Intel iAPX 432 was preached as the second coming back in the 80s, but failed spectacularly. The i960 was take 2 and their joint venture called BiiN also shuttered. Maybe Rekursiv would be worthy of a mention here too.

We now know that core 2 dropped all kinds of safety features resulting in the Meltdown vulnerabilities. It also partially explains why AMD couldn't keep up as these shortcuts gave a big advantage (though security papers at the time predicted that meltdown-style attacks existed due to the changes).

Rather than an "honorable mention", the Cell processor should have easily topped the list of designs they mentioned. It was terrible in the PS3 (with few games if any able to make full use of it) and it was terrible in the couple supercomputers that got stuck with it.

I'd also note that Bulldozer is also maligned more than it should be.
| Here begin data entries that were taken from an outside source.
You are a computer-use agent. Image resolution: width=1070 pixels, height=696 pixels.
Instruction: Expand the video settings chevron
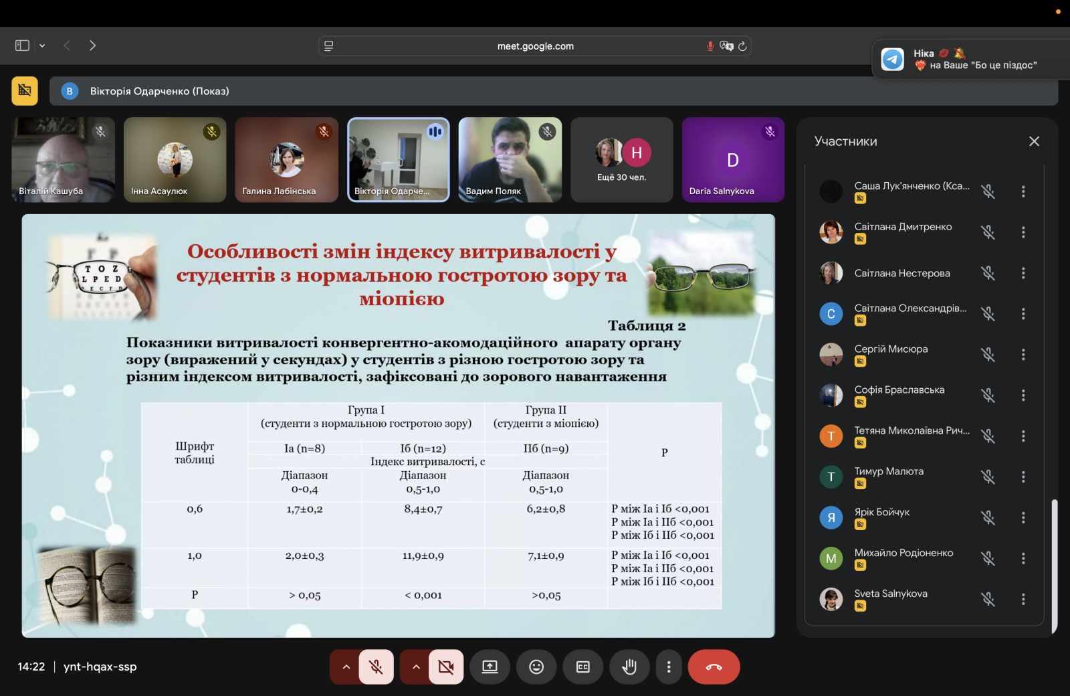tap(415, 667)
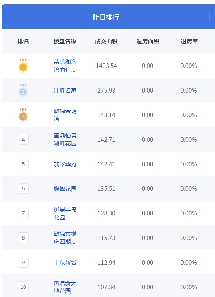
Task: Click the rank 8 number badge
Action: pyautogui.click(x=23, y=238)
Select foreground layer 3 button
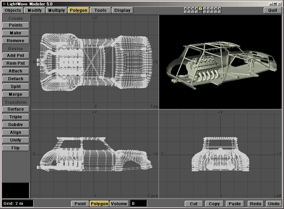This screenshot has height=209, width=284. tap(193, 8)
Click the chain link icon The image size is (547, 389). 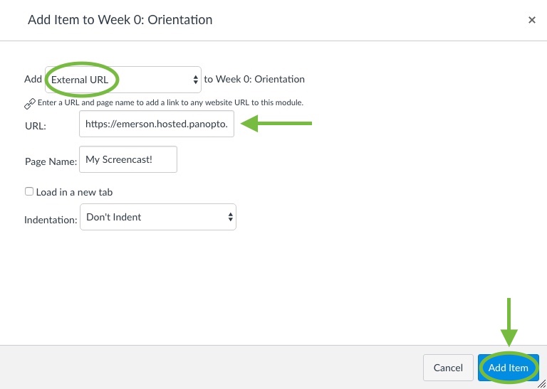30,104
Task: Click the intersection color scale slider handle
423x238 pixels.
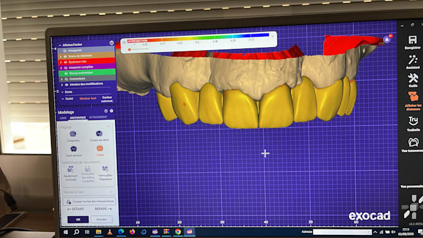Action: pos(129,50)
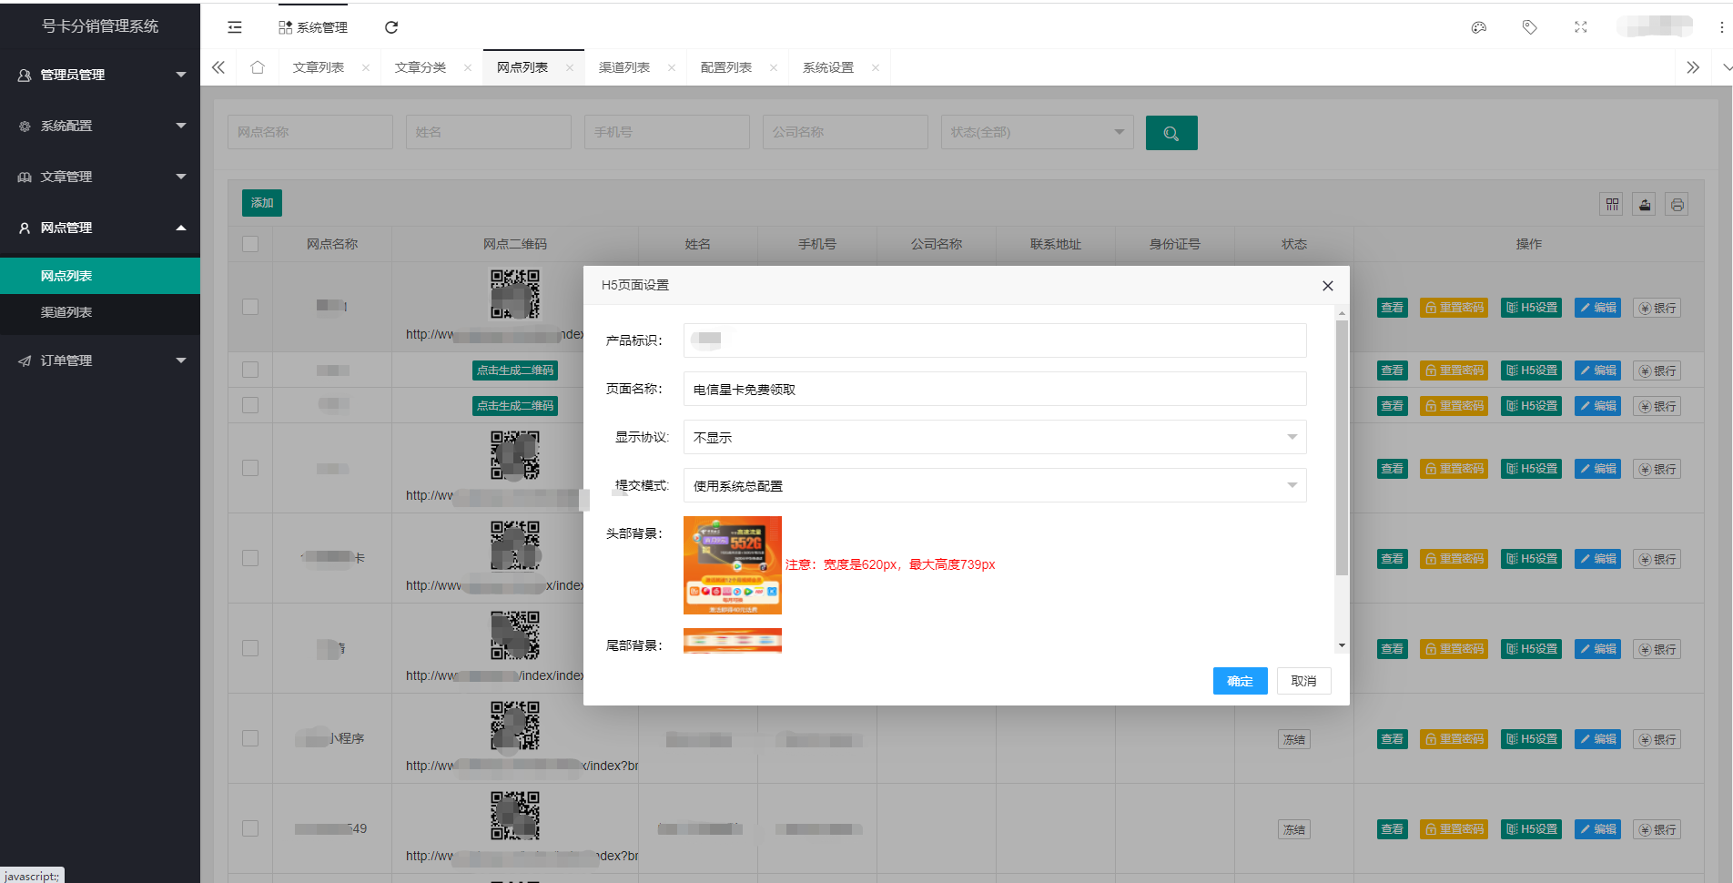Click the magnifier search button
1733x883 pixels.
(x=1171, y=133)
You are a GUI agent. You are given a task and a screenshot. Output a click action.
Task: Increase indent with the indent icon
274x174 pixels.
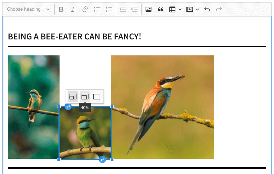pyautogui.click(x=135, y=9)
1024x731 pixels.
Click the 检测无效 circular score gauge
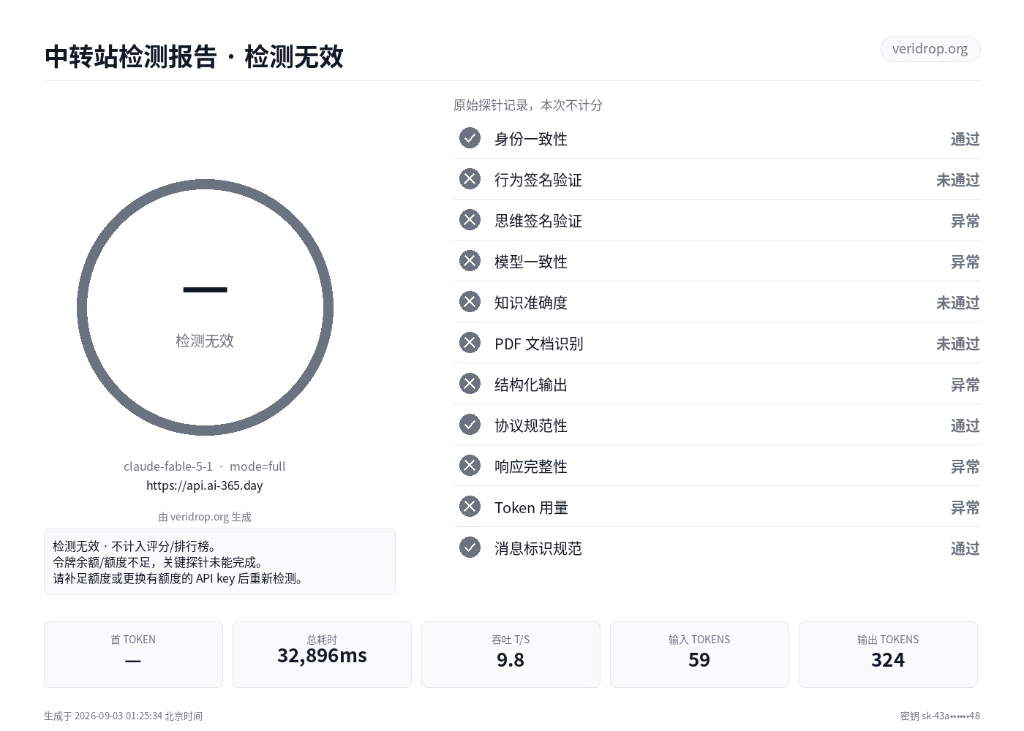[205, 307]
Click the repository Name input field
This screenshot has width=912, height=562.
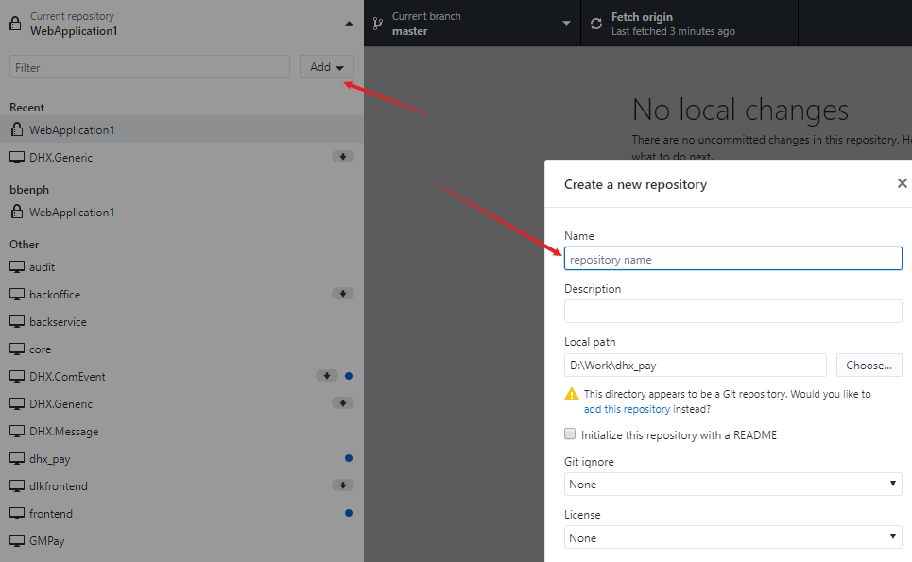(732, 259)
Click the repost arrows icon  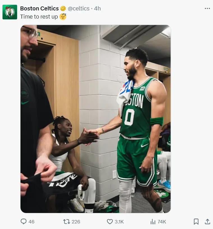67,221
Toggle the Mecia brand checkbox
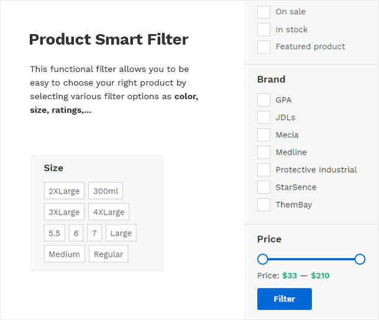The height and width of the screenshot is (320, 379). [263, 135]
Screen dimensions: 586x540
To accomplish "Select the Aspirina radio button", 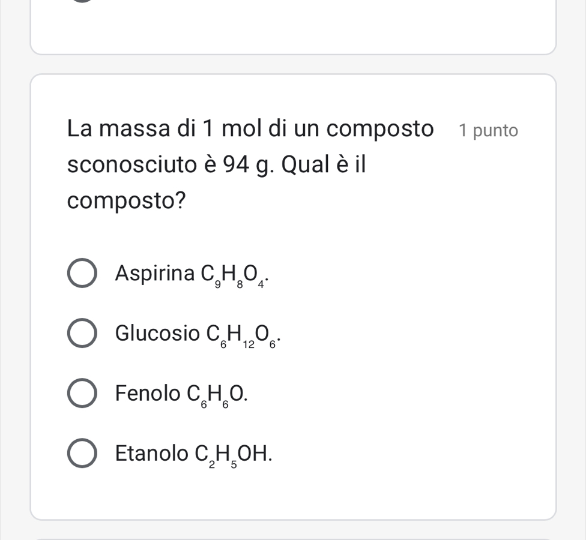I will (82, 274).
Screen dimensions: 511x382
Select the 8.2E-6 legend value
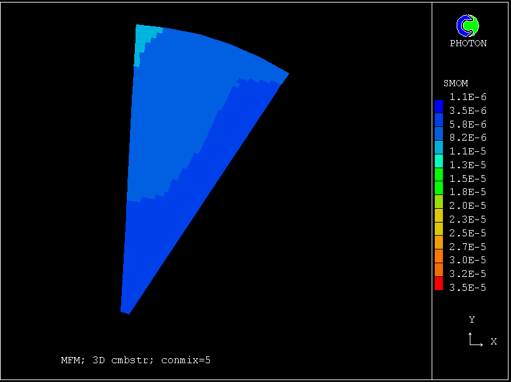(467, 138)
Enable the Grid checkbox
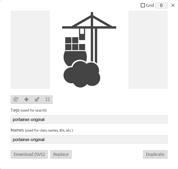 pos(143,5)
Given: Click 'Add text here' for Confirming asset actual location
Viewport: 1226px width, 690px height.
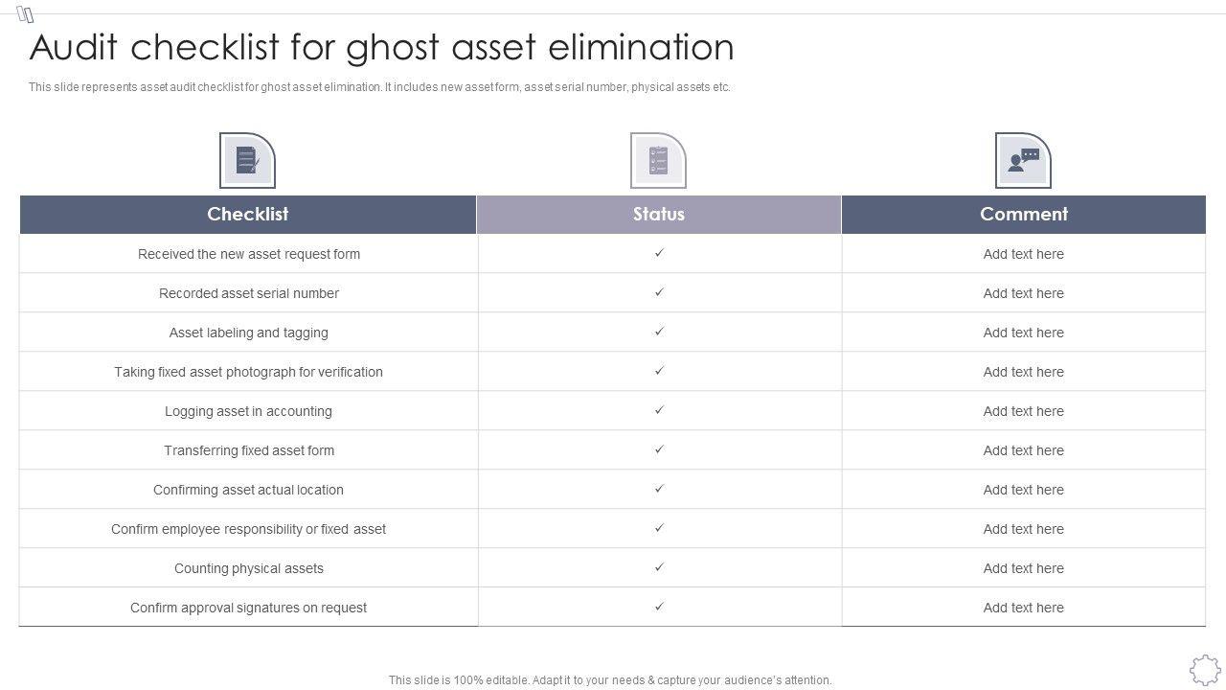Looking at the screenshot, I should click(1023, 490).
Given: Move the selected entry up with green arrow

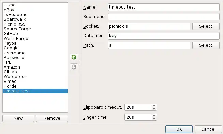Looking at the screenshot, I should pos(74,57).
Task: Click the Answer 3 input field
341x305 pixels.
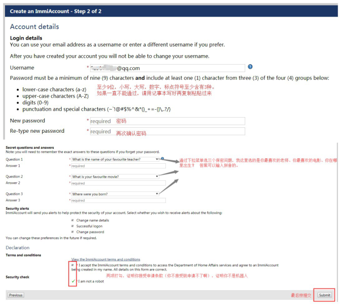Action: 117,200
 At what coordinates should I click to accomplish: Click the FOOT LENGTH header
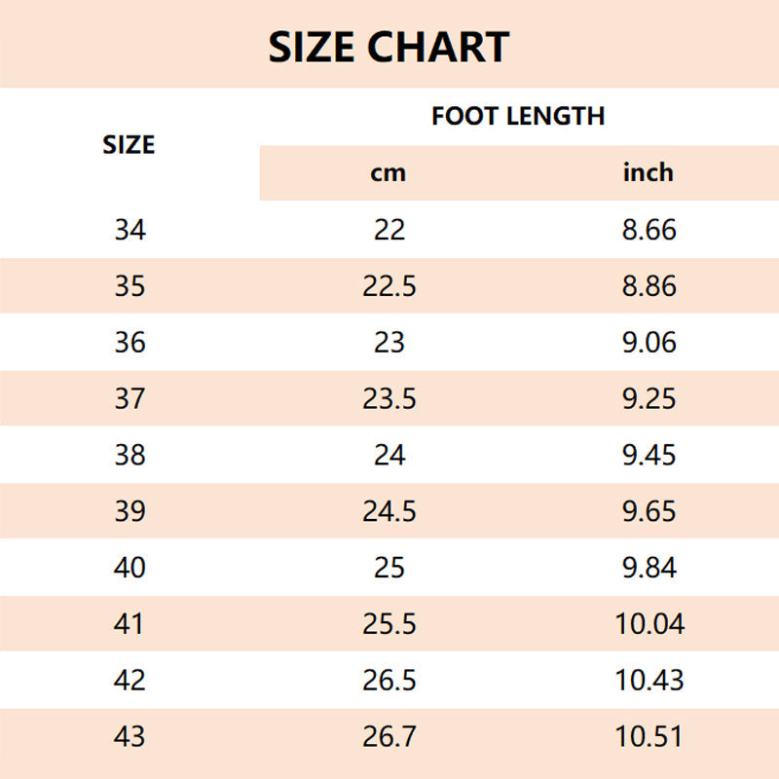(518, 116)
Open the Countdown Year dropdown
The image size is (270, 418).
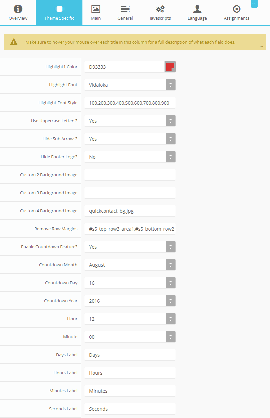click(130, 301)
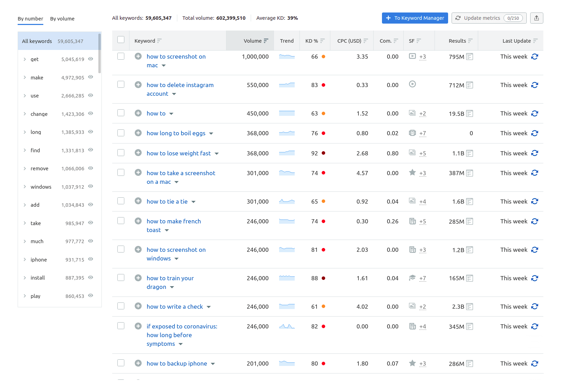Expand the 'change' keyword group

click(x=25, y=114)
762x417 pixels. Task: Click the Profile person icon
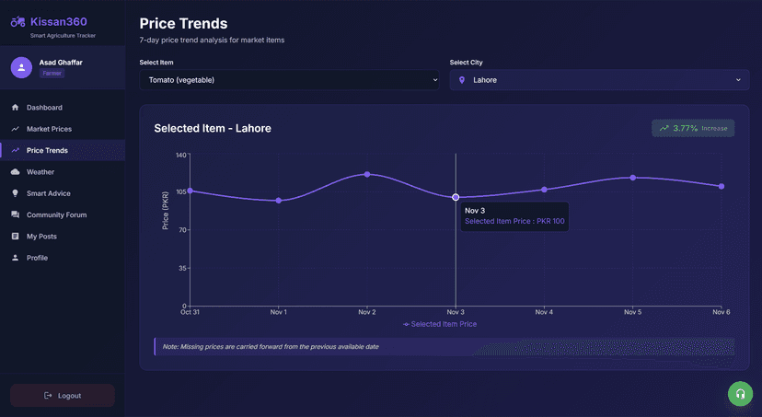click(x=15, y=258)
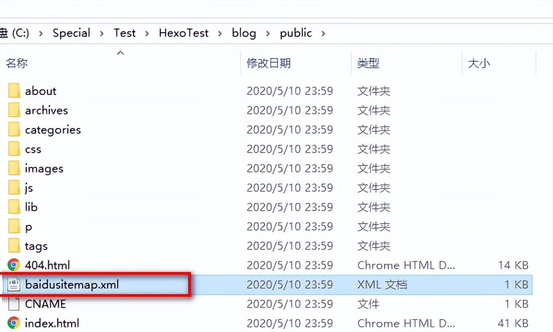Screen dimensions: 553x332
Task: Expand the breadcrumb chevron after public
Action: pos(323,33)
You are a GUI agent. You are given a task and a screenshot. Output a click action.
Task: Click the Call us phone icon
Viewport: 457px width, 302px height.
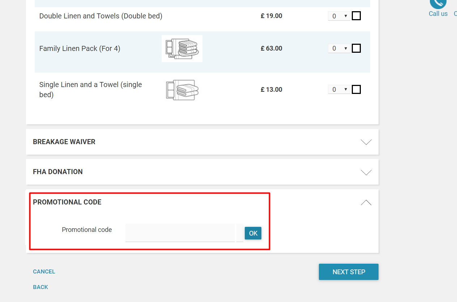[438, 4]
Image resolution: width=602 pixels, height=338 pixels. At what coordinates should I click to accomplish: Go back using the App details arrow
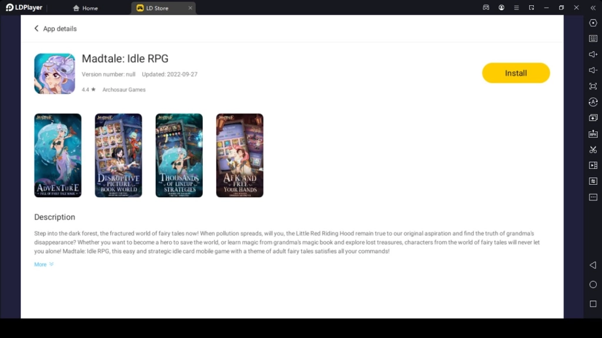[x=36, y=28]
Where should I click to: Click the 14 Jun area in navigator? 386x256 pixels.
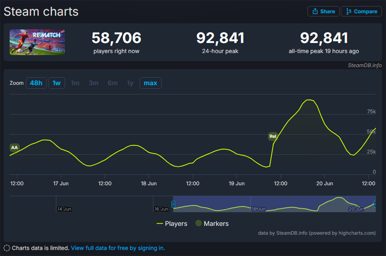point(64,209)
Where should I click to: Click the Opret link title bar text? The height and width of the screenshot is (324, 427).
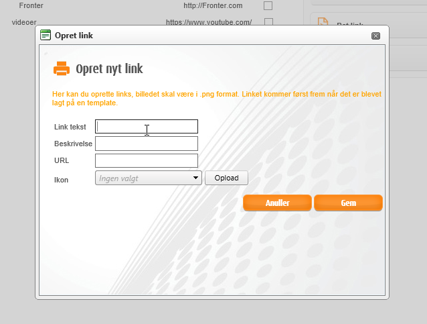coord(74,35)
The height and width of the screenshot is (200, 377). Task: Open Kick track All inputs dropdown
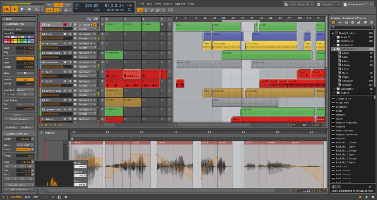click(x=85, y=25)
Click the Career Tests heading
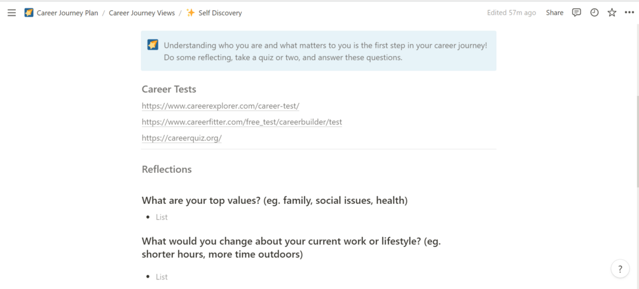639x289 pixels. [168, 90]
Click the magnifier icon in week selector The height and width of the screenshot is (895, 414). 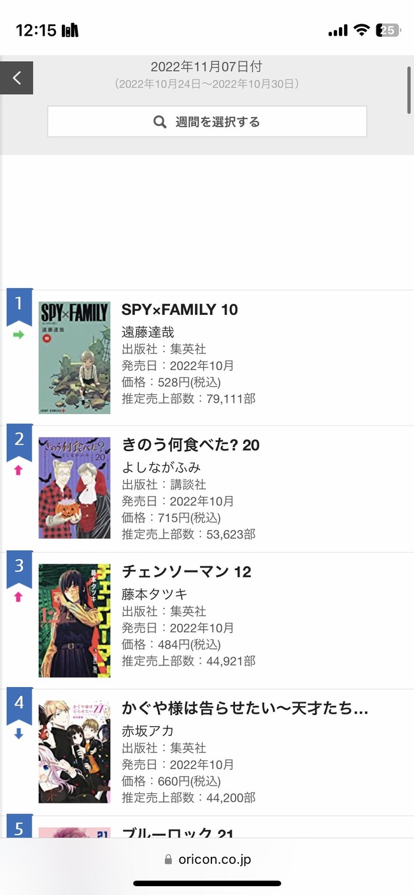pyautogui.click(x=160, y=121)
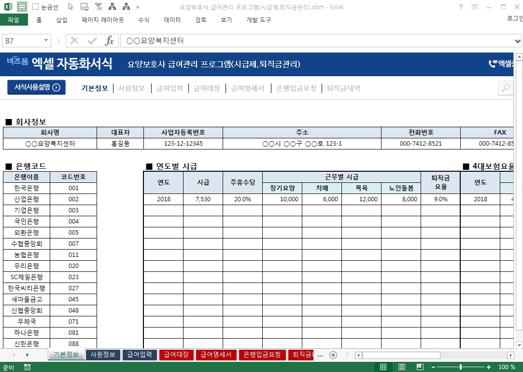Viewport: 523px width, 372px height.
Task: Click the new sheet plus icon
Action: coord(333,355)
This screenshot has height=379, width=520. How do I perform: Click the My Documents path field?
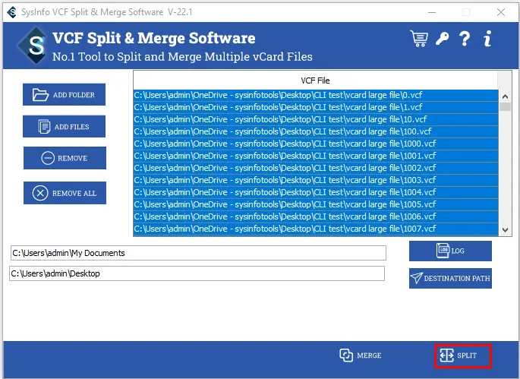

There's a lot to like about the concept of CMT and for the price, they weren't the worst. I'd even go so far as to say that if AMD wasn't so starved for R&D money during that period, they may have been able to make it work. ARM's latest A510 shares more than a few similarities. A big/little or big/little/little CMT architecture seems like a very interesting approach to explore in the future.

13 comments

I was also surprised the iAPX 432 wasn't on the list. It seems to be the Itanium's grandaddy. It was expensive, targeted to enterprises rather than everyone, tried to push the boundaries (32-bit for the 432, 64-bit for Itanium), and relied on VLIW instruction sets that were beyond the capabilities of compilers. The resemblance is striking.

As for Bulldozer, I was saddled with one for a while. Where it really fell down was (surprise!) its floating point performance. That FPU shared between two integer units makes for some "interesting" performance characteristics when trying to run multiple FP-heavy tasks, but overall, it was merely mediocre rather than terrible. I'm glad AMD hit it out of the park with Zen.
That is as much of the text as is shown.